- Collected data:
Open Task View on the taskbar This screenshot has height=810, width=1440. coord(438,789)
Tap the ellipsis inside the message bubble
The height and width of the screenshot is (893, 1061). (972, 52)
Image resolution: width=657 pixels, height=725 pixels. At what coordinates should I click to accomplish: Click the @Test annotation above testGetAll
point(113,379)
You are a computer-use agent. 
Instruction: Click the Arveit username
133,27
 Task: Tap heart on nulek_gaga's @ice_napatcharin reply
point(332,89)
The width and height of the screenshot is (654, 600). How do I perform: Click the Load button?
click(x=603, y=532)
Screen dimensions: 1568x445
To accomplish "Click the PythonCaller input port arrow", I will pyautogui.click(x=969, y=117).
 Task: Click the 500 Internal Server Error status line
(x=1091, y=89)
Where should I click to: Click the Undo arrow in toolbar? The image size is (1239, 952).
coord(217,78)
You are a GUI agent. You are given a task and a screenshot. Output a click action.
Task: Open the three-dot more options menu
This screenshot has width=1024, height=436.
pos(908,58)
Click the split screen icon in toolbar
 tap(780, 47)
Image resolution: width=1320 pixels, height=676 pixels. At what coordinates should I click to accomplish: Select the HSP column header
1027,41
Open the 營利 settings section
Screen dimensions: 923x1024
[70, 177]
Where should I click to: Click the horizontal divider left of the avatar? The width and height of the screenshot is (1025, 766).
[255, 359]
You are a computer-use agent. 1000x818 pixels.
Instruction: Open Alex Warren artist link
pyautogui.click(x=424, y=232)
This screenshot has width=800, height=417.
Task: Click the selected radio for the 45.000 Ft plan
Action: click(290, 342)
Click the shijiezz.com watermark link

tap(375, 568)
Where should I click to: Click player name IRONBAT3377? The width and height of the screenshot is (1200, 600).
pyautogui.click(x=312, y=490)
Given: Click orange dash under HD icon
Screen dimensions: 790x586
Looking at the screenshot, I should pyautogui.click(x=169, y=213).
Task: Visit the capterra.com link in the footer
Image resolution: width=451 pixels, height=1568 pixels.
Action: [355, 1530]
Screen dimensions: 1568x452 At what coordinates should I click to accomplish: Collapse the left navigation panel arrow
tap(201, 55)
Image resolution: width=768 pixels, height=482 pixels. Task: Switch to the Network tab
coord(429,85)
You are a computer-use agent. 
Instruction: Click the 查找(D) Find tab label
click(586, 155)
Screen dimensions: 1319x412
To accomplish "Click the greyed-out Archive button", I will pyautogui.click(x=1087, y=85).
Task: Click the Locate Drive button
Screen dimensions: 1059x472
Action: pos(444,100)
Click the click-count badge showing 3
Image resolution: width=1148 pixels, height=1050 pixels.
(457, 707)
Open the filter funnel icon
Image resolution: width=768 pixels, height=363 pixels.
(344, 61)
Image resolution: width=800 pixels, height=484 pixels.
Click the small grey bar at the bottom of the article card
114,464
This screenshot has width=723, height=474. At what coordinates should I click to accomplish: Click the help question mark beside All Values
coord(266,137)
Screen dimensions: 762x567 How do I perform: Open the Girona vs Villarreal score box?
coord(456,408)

- EXERCISE BRIEF:
Tell how many lines of the data include the word "agent", and nothing else.

- RESULT OF THIS EXERCISE:
4